I’ve gotten used to the parched, dusty, 22-to-33-million-year-old sandstone/siltstone/ash/limestone rock formations of the Wildcat Hills in western Nebraska (prairie rattler habitat), so returning to the moist, green 320-million-year-old sandstone rock formations of the Shawnee National Forest in southern Illinois (timber rattler habitat) was a bit of a shock.

One one of our first dates in the spring of 1997, Bugman and I went hiking in the oak-hickory forest of the Garden of the Gods Recreation Area, about 60 miles east and south of Southern Illinois University at Carbondale, where he was then working on his bachelor’s degree in zoology.

In the summer of 1999, we again hiked Garden of the Gods, this time both of us as SIUC students (I’d started my master’s degree in geography, he was soon to start his master’s in zoology) and not-quite-married-a-year newlyweds.

We did a lot of hiking in the National Natural Landmarks in the Shawnee – at Giant City, Bell Smith Springs, and especially Little Grand Canyon, where Bugman conducted his master’s research on Pseudometapterus umbrosus (which got him published and later cited in a Wikipedia entry). But we didn’t drive out to Garden of the Gods other than the two times mentioned above.

While visiting family for New Year’s Eve, Bugman and I returned to Garden of the Gods for a short, late afternoon hike.

I had forgotten how completely weird the place is, with eroded formations of liesegang bands looming out of the woods.

It was such a different sensory experience to be hiking there. Instead of dust and sage, I smelled mud and oak. Instead of yucca and prickly pear, I saw moss and mushrooms.

But there were still similarities between my southern Illinois hike and my western Nebraska hikes.

For one, Bugman was there, uploading pix on his cell phone.

Cell reception is better on a rock ledge.

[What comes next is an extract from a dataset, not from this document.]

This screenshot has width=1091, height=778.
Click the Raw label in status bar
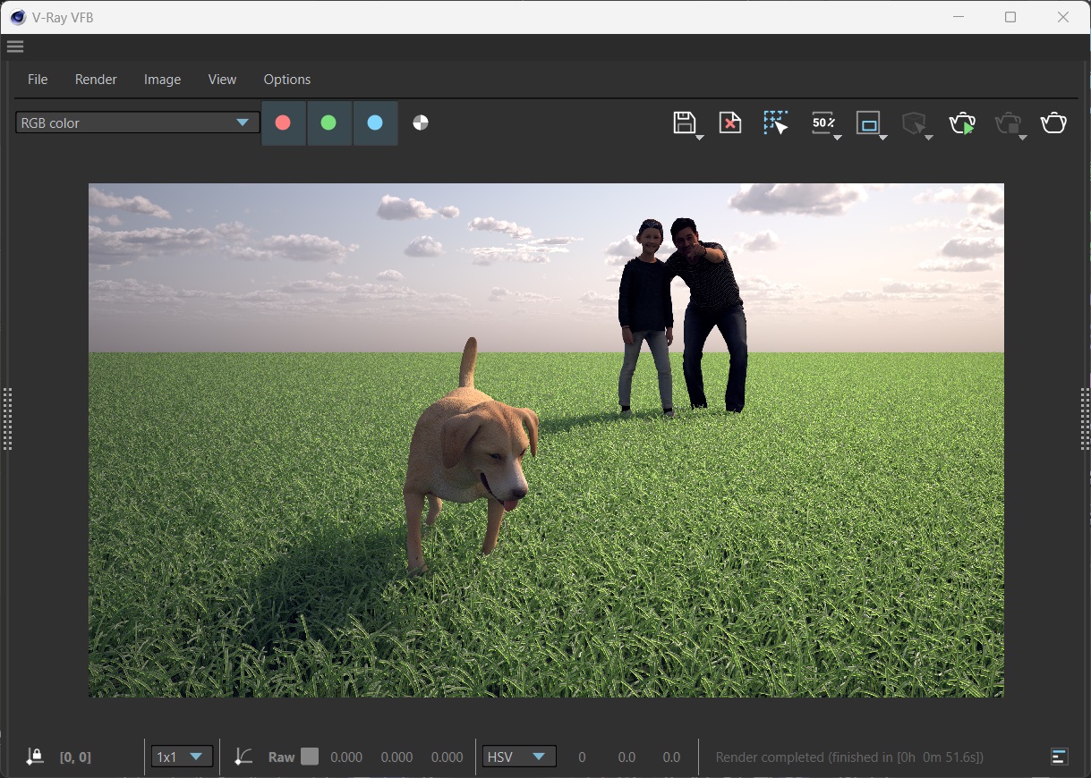tap(281, 757)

For two, Bugman was there, investigating the invertebrates.

Checking out some cold, slow springtails in a puddle.

For three, the rock outcrops provided a great vantage point and canvas for the sunset.

4:41 p.m.

4:45 p.m.

If you find yourself 1,000 miles from Wyobraska, I highly recommend stopping for a hike in the Shawnee National Forest.

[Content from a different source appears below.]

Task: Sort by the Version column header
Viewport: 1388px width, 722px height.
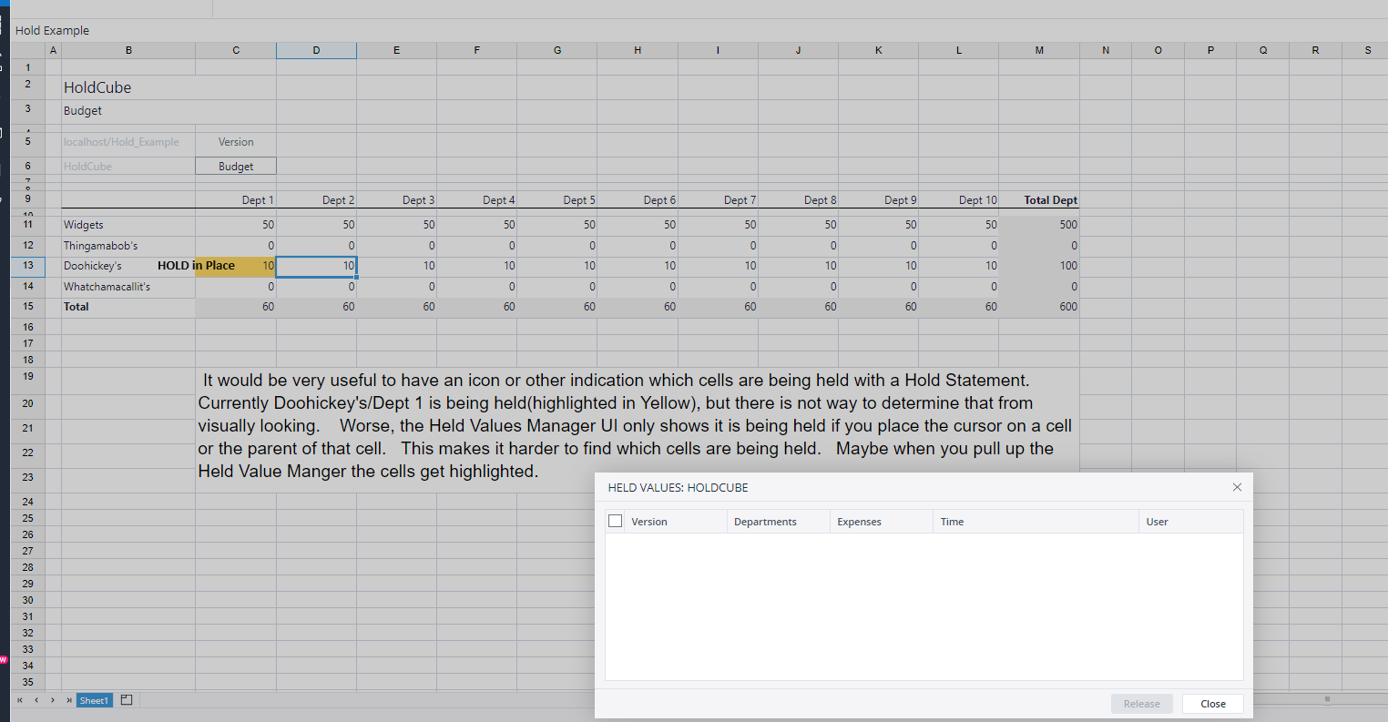Action: (649, 522)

Except maybe during mosquito season.

Copyright 2012 by Katie Bradshaw

3 Comments leave one →
  1. January 9, 2012 6:14 pm

    The sunset photos are superb!

  2. January 9, 2012 6:15 pm

    The rock formations are intriguing!

  3. Sherry Rondi permalink
    January 30, 2012 1:54 pm

    Glad to see there are still people looking at the less advertised locations. Have loved Shawnee for years and appreciate its small marvels. It’s great for kids of all ages. A wonderful place to get off the beaten track and not spend a fortune. Keep spreading the word.